(Dataset entries)
——————

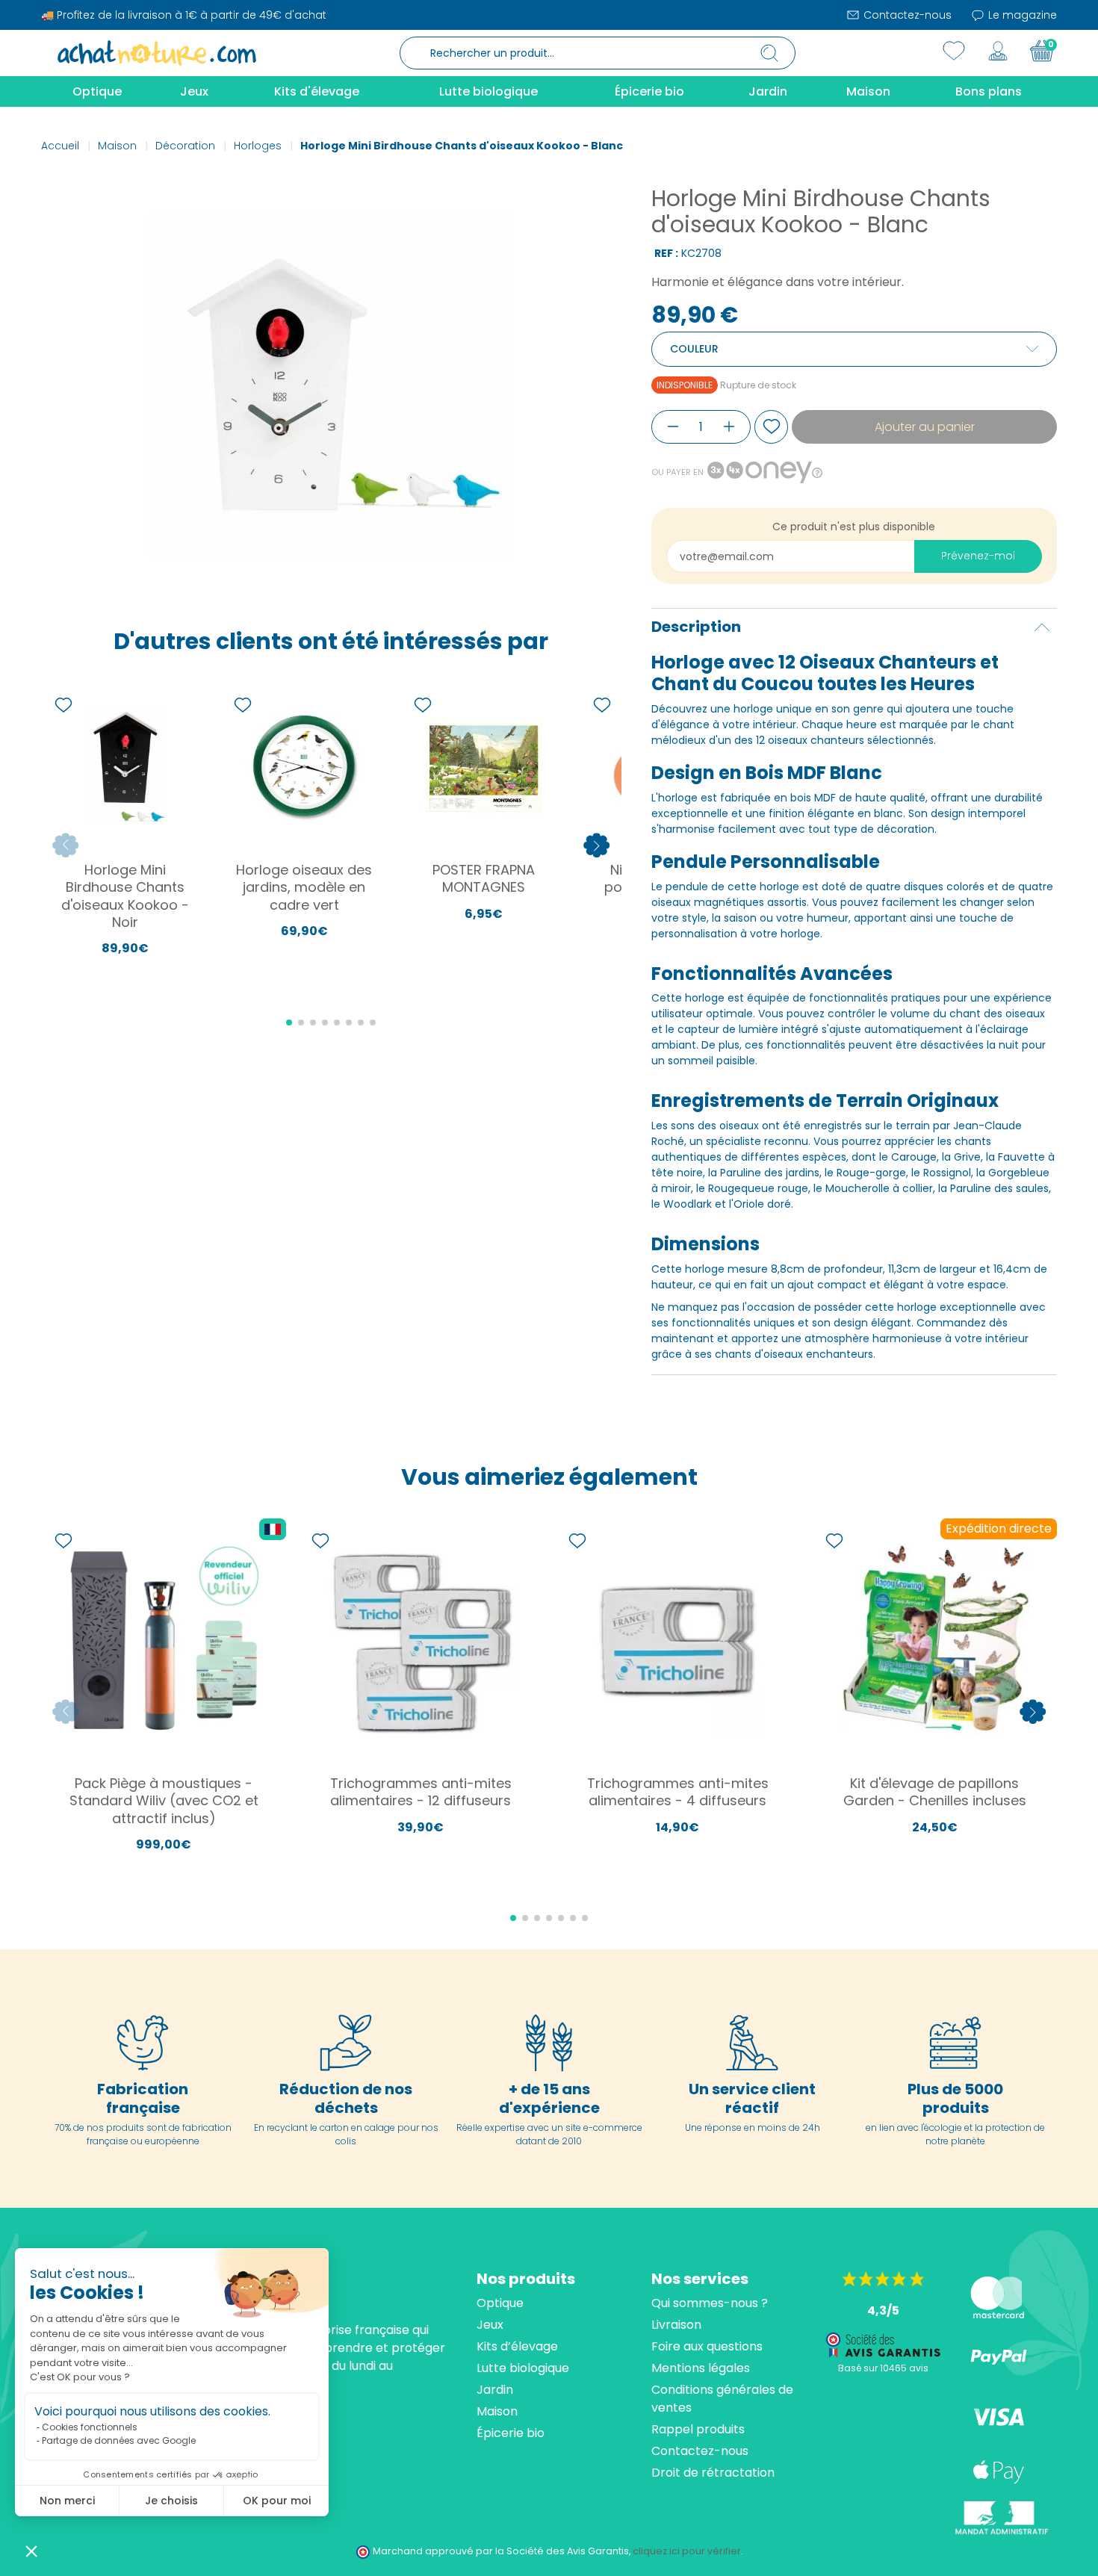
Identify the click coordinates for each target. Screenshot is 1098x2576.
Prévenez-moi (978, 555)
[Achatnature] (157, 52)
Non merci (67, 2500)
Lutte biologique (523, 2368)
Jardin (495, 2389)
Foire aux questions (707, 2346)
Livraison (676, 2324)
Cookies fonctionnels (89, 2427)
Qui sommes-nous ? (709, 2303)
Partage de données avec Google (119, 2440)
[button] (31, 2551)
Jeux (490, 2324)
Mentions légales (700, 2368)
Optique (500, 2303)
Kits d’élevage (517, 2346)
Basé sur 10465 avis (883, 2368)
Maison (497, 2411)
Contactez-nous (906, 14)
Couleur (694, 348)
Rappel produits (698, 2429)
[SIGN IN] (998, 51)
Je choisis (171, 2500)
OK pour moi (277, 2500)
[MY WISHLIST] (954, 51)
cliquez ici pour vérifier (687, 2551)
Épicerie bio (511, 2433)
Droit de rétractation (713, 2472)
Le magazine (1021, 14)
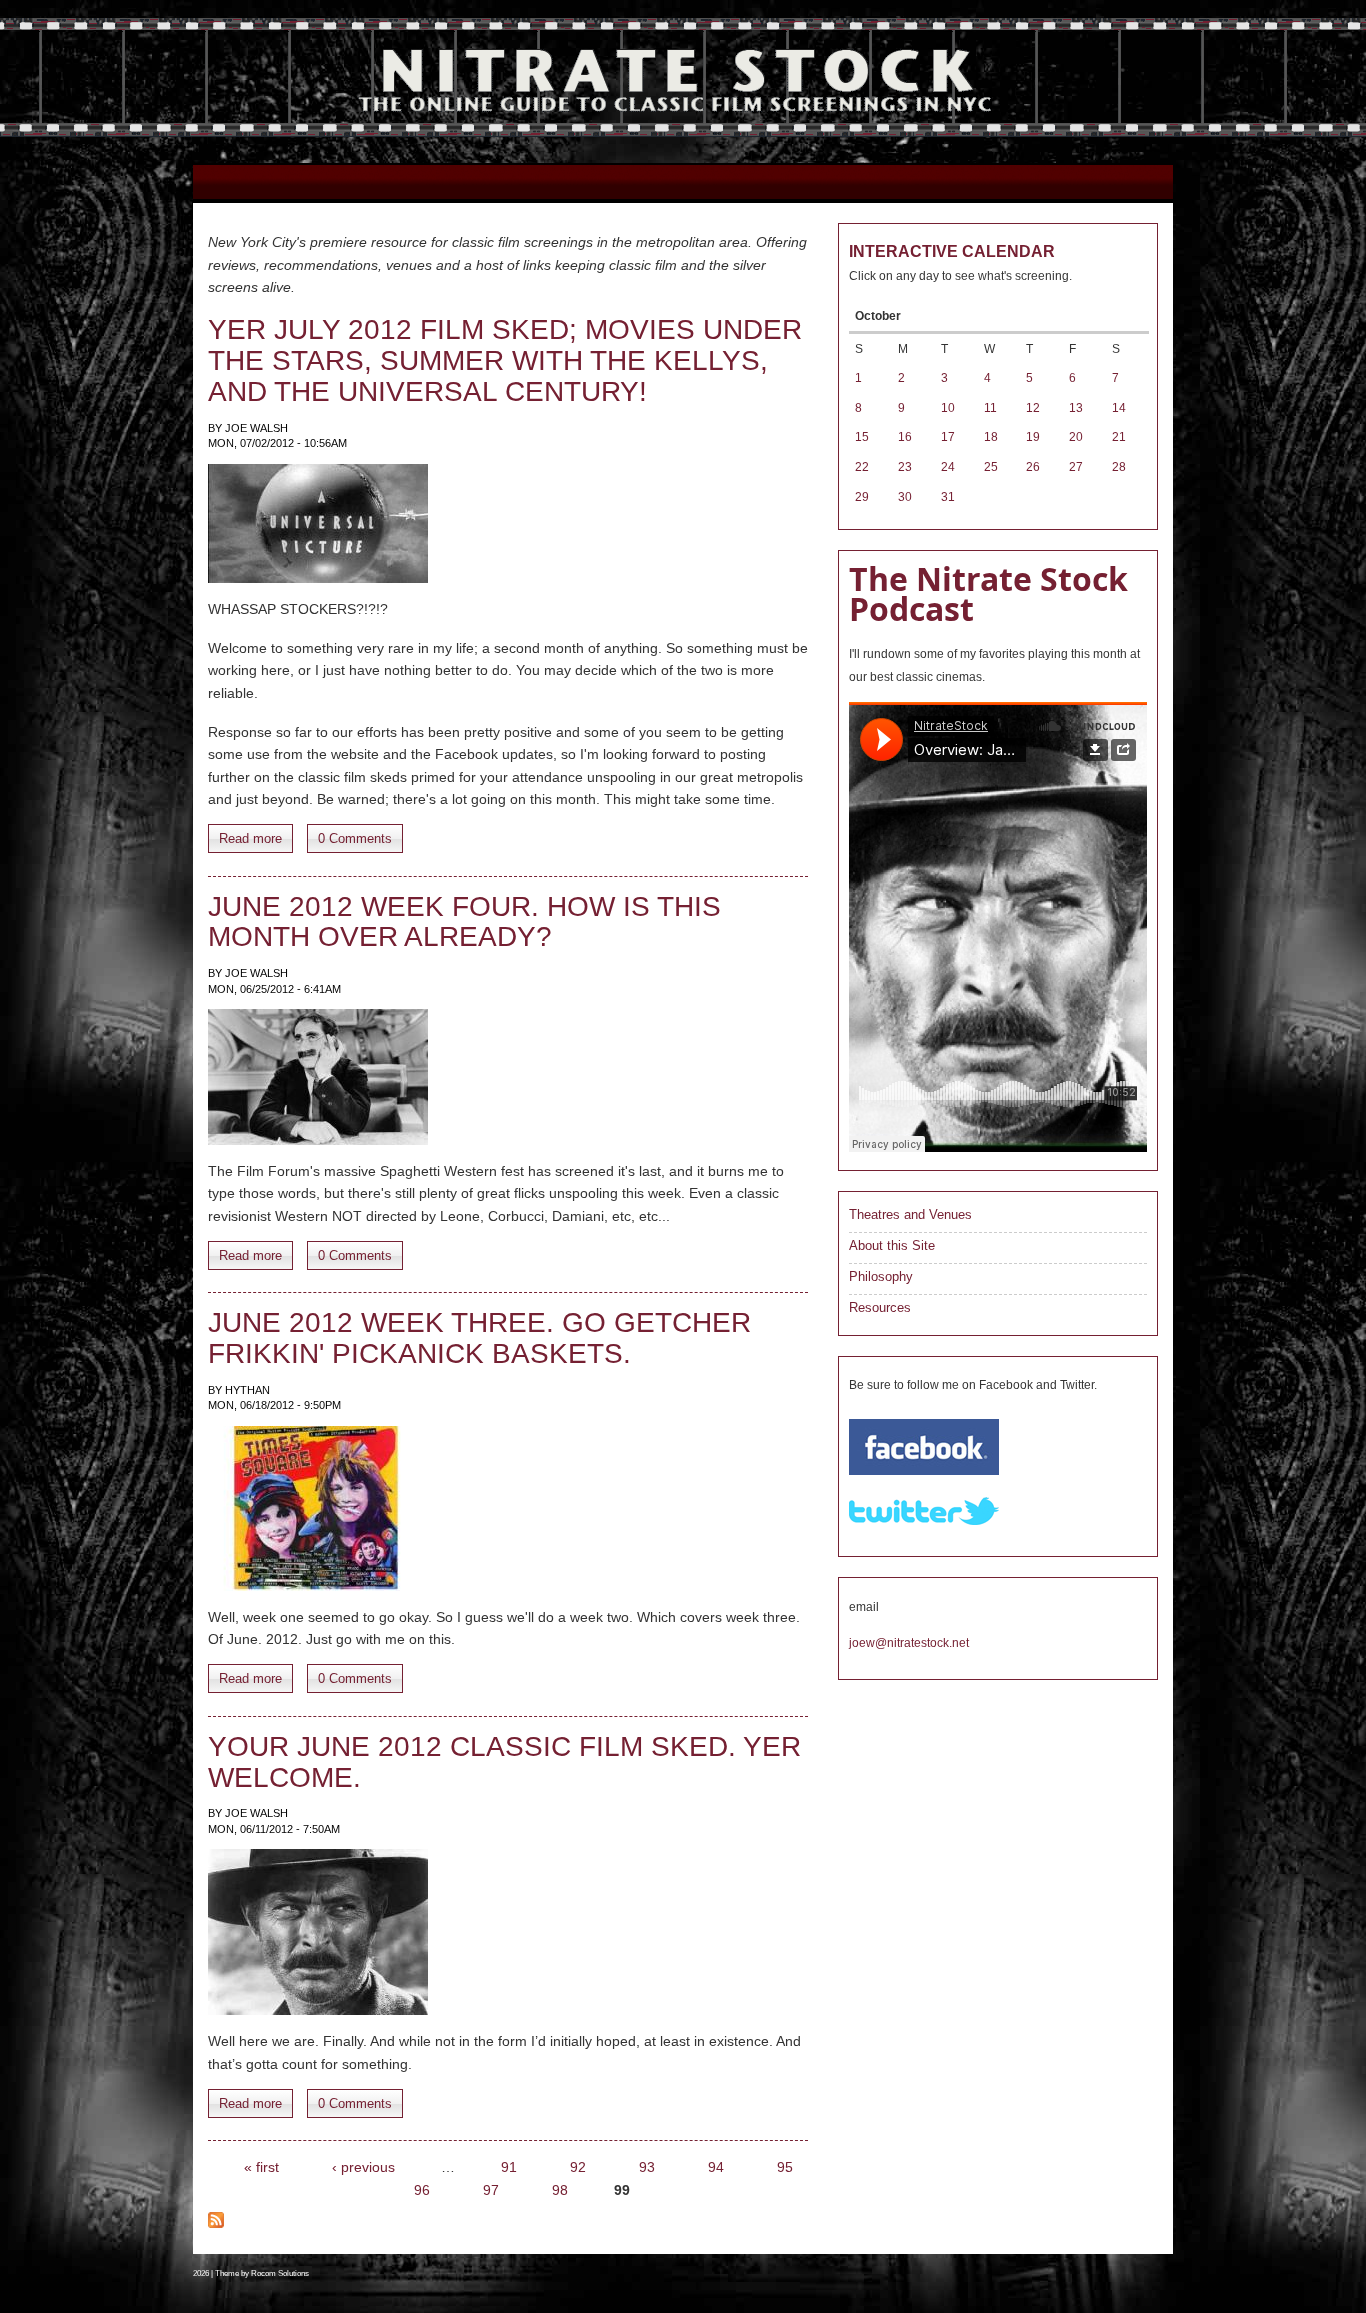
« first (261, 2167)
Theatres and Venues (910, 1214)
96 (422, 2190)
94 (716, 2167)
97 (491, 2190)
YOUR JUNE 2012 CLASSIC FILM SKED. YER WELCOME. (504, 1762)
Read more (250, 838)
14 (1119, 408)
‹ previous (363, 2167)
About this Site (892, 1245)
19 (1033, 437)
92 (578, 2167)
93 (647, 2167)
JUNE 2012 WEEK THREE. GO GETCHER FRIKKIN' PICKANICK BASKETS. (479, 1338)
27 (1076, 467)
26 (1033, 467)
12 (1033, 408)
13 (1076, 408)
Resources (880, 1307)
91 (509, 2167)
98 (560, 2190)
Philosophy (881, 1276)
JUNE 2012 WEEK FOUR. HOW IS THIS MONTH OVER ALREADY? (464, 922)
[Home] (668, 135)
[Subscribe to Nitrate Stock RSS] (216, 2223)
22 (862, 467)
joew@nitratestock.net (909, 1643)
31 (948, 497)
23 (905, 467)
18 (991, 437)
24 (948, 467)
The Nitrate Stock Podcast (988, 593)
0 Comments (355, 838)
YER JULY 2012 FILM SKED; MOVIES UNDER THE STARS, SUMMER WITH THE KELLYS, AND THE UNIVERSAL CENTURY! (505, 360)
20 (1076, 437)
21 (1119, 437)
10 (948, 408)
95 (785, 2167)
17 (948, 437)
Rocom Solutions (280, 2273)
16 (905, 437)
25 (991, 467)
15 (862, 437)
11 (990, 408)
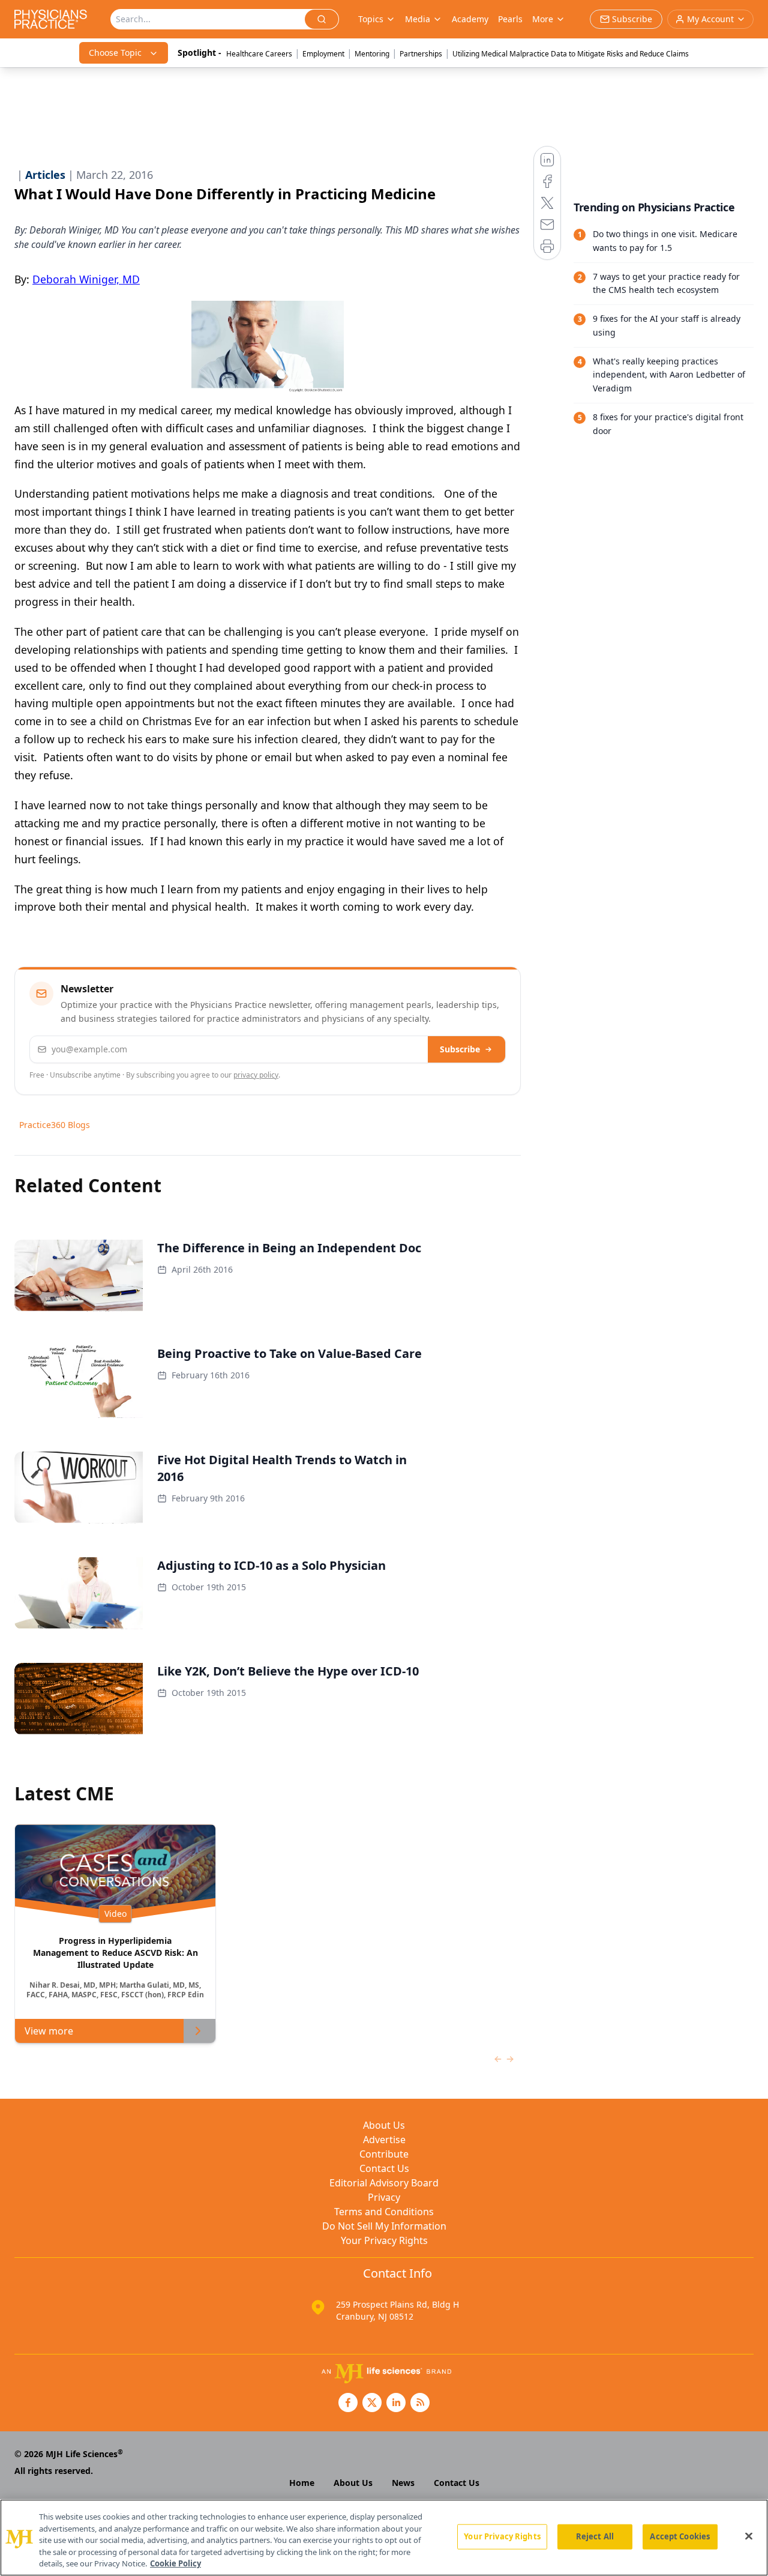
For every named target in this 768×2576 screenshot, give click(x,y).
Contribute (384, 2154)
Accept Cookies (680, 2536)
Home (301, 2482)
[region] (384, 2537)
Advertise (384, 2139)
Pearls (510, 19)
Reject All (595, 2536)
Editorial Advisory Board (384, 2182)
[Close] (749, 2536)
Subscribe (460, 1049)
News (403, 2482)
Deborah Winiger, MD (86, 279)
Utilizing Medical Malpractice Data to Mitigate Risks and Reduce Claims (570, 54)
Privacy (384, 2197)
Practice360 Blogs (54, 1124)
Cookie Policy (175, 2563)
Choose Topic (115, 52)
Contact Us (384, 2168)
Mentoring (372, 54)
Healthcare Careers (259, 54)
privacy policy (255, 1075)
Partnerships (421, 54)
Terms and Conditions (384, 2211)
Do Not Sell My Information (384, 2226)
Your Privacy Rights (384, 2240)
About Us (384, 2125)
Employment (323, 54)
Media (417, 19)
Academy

——————

What is needed is the exact run of lines from the start of the data through the line with "Philosophy (881, 1276)", both ends included, minus the pictures.

Expected answer
Identify the click coordinates for each target. Screenshot is 1098x2576.
Prévenez-moi (978, 555)
[Achatnature] (157, 52)
Non merci (67, 2500)
Lutte biologique (523, 2368)
Jardin (495, 2389)
Foire aux questions (707, 2346)
Livraison (676, 2324)
Cookies fonctionnels (89, 2427)
Qui sommes-nous ? (709, 2303)
Partage de données avec Google (119, 2440)
[button] (31, 2551)
Jeux (490, 2324)
Mentions légales (700, 2368)
Optique (500, 2303)
Kits d’élevage (517, 2346)
Basé sur 10465 avis (883, 2368)
Maison (497, 2411)
Contactez-nous (906, 14)
Couleur (694, 348)
Rappel produits (698, 2429)
[SIGN IN] (998, 51)
Je choisis (171, 2500)
OK pour moi (277, 2500)
[MY WISHLIST] (954, 51)
cliquez ici pour vérifier (687, 2551)
Épicerie bio (511, 2433)
Droit de rétractation (713, 2472)
Le magazine (1021, 14)
« first (261, 2167)
Theatres and Venues (910, 1214)
96 (422, 2190)
94 (716, 2167)
97 (491, 2190)
YOUR JUNE 2012 CLASSIC FILM SKED. YER WELCOME. (504, 1762)
Read more (250, 838)
14 (1119, 408)
‹ previous (363, 2167)
About this Site (892, 1245)
19 (1033, 437)
92 (578, 2167)
93 (647, 2167)
JUNE 2012 WEEK THREE. GO GETCHER FRIKKIN' PICKANICK BASKETS. (479, 1338)
27 (1076, 467)
26 (1033, 467)
12 (1033, 408)
13 (1076, 408)
Resources (880, 1307)
91 (509, 2167)
98 (560, 2190)
Philosophy (881, 1276)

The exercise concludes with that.